A recent survey has revealed that half of the endodontists in the USA had a CBCT device on-site [30]. Among the various indications, more than 50% of endodontists used CBCT imaging (“occasionally,” “frequently,” or “always”) to detect missing canals. A similar survey from the UK also pointed out that assessment of complex root canal systems was one of the most important indications for the use of CBCT [31]. For both countries, CBCT images prescribed by endodontists most frequently involved small FOVs [30, 31]. These findings highlight the importance of the current evaluation on the effects of different exposure protocols (ULD, SD, and HR) on the image quality of CBCT images with small FOVs.

A relevant limitation of the current study was its in vitro setting. The teeth specimens were scanned without scatter and absorption from bone or skull materials or metallic crowns on adjacent teeth which might have influenced reconstruction and artefact expression, and no motion artifact was involved. The soft tissue simulated by silicone looked similar to the reported tissue simulation with water, which also focused on the subjective image quality of CBCT images [32]. Therefore, the results were obtained under relatively ideal circumstances, and will most likely result in less favorable ratings in a clinical scenario. These findings have to be interpreted with some caution, and need to be tested and validated under clinical conditions. Besides, the study only tested the low-dose protocol from one single CBCT device, as the present investigation was focused on the effect of specialists’ different backgrounds rather than the differences between various CBCT devices. Moreover, there are certainly alternative methodologies to assess and compare subjective image quality of CBCT scans, such as the recognition or linear measurement of detectable anatomical structures or features.

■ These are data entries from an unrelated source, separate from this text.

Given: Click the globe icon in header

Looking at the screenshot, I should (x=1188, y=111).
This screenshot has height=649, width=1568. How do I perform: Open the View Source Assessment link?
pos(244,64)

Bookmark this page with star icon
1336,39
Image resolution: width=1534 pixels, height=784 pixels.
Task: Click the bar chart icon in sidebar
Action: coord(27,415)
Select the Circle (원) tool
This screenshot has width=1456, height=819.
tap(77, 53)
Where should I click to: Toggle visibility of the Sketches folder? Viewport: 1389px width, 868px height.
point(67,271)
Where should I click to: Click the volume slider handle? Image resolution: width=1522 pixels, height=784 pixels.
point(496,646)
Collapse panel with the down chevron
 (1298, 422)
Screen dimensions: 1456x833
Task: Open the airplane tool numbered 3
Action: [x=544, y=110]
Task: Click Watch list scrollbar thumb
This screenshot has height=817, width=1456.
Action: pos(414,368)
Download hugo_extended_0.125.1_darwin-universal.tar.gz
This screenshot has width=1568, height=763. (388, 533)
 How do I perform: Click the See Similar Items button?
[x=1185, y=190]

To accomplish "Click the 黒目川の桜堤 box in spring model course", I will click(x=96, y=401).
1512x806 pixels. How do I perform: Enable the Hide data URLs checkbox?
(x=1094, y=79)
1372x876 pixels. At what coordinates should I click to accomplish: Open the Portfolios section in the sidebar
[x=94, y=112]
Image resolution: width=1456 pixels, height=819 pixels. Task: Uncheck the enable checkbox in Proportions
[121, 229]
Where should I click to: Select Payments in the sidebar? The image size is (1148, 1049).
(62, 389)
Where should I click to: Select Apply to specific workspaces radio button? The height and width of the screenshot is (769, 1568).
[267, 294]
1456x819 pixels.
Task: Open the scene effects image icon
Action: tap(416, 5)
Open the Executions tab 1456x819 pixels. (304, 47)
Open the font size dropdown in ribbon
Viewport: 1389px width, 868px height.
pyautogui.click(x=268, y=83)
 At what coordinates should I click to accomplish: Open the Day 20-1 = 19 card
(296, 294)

Overall, the present data does not support the indiscriminate use of standard or high-resolution CBCT imaging for endodontic evaluations prior to and after root canal treatment. Overall, CBCT should ideally be reserved for specific diagnostic questions such as complex clinical situations and complications especially when 2D imaging and/or the surgical microscope are deemed inadequate. The current results demonstrate that the acquisition mode is less significant for the subjective image quality of CBCT scans than the observer specialty, stage of treatment (including the type of post used), and type of tooth involved. Further research is needed to evaluate the potential of low-dose CBCT protocols for endodontics, especially as the effective dose for a CBCT with a small FOV and a low-dose mode could be as low as in the range of 1–2 panoramic views [12, 33, 34]. As there are many CBCT devices on the market, the present findings may at least partially be also dependent on device specifications, and thus cannot be directly extrapolated to other devices not tested in this study.

Conclusions

From the findings of the present in vitro study, the following conclusions can be drawn:

  • A routine use of standard or high-resolution mode settings for CBCT images for assessing root canal systems prior to or following root canal treatment should be questioned.

  • Observer specialty, stage of treatment, type of post, and type of tooth were all factors influencing subjective image quality of CBCT scans.

  • A low-dose CBCT mode for diagnostic purposes prior to or following root canal treatment results in favorable ratings regarding subjective image quality.

  • As the data from the present study are based on an in vitro model distant from clinical situations, the findings need to be validated in future clinical investigations, ideally also using different CBCT devices.